# Reading text:
··········

Step 3: Results Are Inserted¶

The processed data is inserted into your table, and Vulcan records that these dates are now complete. Next time you run, it'll know these dates are done and skip them. Efficient!

Jan 15-21: Now processed and recorded

Understanding Time Intervals¶

Vulcan divides time into intervals based on your model's schedule. Each interval is a chunk of time that gets processed together, like a day, a week, or an hour, depending on your model's cron schedule.

Daily Intervals Example¶

For a daily model (cron '@daily'), each day is one interval:

gantt
    title Daily Intervals
    dateFormat YYYY-MM-DD
    section Intervals
    Jan 1 Complete     :done, interval1, 2025-01-01, 1d
    Jan 2 Complete     :done, interval2, 2025-01-02, 1d
    Jan 3 In Progress :active, interval3, 2025-01-03, 1d

Model Start: Jan 1, 2025
Today: Jan 3, 2025 at 2pm

Intervals:
- Jan 1: Complete (full day passed)

- Jan 2: Complete (full day passed)

- Jan 3: In progress (day not finished yet)

Weekly Intervals Example¶

For a weekly model (cron '@weekly'), each week is one interval:

gantt
    title Weekly Intervals
    dateFormat YYYY-MM-DD
    section Intervals
    Week 1 Jan 1-7     :done, week1, 2025-01-01, 7d
    Week 2 Jan 8-14    :done, week2, 2025-01-08, 7d
    Week 3 Jan 15-21   :active, week3, 2025-01-15, 7d

Model Start: Jan 1, 2025
Today: Jan 15, 2025

Intervals:
- Week 1 (Jan 1-7):   Complete

- Week 2 (Jan 8-14):  Complete

- Week 3 (Jan 15-21): In progress

How Vulcan Tracks Intervals¶

When you first run vulcan plan on an incremental model, Vulcan:

flowchart TB
    subgraph "First Plan - Jan 15, 2025"

··········

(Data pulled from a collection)

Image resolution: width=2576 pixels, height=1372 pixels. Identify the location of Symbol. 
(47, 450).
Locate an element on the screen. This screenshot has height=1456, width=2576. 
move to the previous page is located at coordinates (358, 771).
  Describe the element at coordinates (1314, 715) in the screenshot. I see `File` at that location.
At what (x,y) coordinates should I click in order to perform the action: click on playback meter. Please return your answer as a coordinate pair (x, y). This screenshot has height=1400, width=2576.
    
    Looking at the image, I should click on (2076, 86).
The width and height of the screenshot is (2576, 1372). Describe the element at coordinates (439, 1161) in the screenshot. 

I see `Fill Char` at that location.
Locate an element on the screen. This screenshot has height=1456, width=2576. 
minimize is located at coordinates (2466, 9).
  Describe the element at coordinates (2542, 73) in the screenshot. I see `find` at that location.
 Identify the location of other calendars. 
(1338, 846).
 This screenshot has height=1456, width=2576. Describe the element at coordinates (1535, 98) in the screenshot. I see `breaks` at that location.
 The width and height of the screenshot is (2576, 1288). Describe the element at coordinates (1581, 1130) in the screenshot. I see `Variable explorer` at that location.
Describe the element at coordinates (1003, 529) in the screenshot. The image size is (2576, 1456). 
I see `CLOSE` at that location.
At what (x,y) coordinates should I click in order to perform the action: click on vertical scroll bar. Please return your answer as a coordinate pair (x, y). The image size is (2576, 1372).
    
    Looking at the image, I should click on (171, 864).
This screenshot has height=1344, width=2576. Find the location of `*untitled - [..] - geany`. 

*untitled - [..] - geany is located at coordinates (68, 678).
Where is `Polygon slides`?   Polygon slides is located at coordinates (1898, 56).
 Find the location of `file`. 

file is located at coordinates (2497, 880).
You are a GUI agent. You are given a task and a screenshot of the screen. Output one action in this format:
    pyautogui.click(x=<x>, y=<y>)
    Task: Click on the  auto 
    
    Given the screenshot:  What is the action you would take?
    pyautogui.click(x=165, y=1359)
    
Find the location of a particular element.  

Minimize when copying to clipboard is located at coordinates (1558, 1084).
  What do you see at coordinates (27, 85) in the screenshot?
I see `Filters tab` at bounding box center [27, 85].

··········

# List of tasks:
1 > Which rows contain the string "perform" with matching case? Select each of them.
2 > Can you extend the text on Vulcan's time intervals, picking up right after its final line?

# Set of answers:
1 >
At what (x,y) coordinates should I click in order to perform the action: click on playback meter. Please return your answer as a coordinate pair (x, y). This screenshot has height=1400, width=2576.
At what (x,y) coordinates should I click in order to perform the action: click on vertical scroll bar. Please return your answer as a coordinate pair (x, y). The image size is (2576, 1372).

2 >
        PLAN1[vulcan plan dev]
        CALC1[Calculate Intervals<br/>From start to now<br/>3 weeks total]
        PROCESS1[Process All Intervals<br/>Backfill everything]
        RECORD1[Record in State DB<br/>Weeks 1-3 processed]

        subgraph "State Database After Plan"
            W1[Week 1: Jan 1-7]
            W2[Week 2: Jan 8-14]
            W3[Week 3: Jan 15-21]
        end
    end

    PLAN1 --> CALC1
    CALC1 --> PROCESS1
    PROCESS1 --> RECORD1
    RECORD1 --> W1
    RECORD1 --> W2
    RECORD1 --> W3

    style PLAN1 fill:#fff3e0,stroke:#f57c00,stroke-width:3px,color:#000
    style CALC1 fill:#e3f2fd,stroke:#1976d2,stroke-width:2px,color:#000
    style PROCESS1 fill:#fff9c4,stroke:#fbc02d,stroke-width:2px,color:#000
    style RECORD1 fill:#c8e6c9,stroke:#2e7d32,stroke-width:2px,color:#000
    style W1 fill:#c8e6c9,stroke:#2e7d32,stroke-width:2px,color:#000
    style W2 fill:#c8e6c9,stroke:#2e7d32,stroke-width:2px,color:#000
    style W3 fill:#c8e6c9,stroke:#2e7d32,stroke-width:2px,color:#000

Calculates all intervals from the start date to now
Processes all missing intervals (backfill)
Records what was processed in the state database

First Plan (Jan 15, 2025):
- Calculates: 3 weeks of intervals

- Processes: All 3 weeks

- Records: "Weeks 1-3 processed"

State Database:
Week 1 (Jan 1-7)
Week 2 (Jan 8-14)
Week 3 (Jan 15-21)

When you run vulcan run later, Vulcan:

flowchart TB
    subgraph "Second Run - Jan 22, 2025"
        RUN2[vulcan run]
        CALC2[Calculate Intervals<br/>From start to now<br/>4 weeks total]
        CHECK[Check State DB<br/>What's already processed?]

        subgraph "Current State"
            W1_EXIST[Week 1: Jan 1-7]
            W2_EXIST[Week 2: Jan 8-14]
            W3_EXIST[Week 3: Jan 15-21]
            W4_MISS[Week 4: Jan 22-28]
        end

        PROCESS2[Process Only Week 4<br/>Skip Weeks 1-3]
        RECORD2[Update State DB<br/>Week 4 now processed]

        subgraph "Updated State"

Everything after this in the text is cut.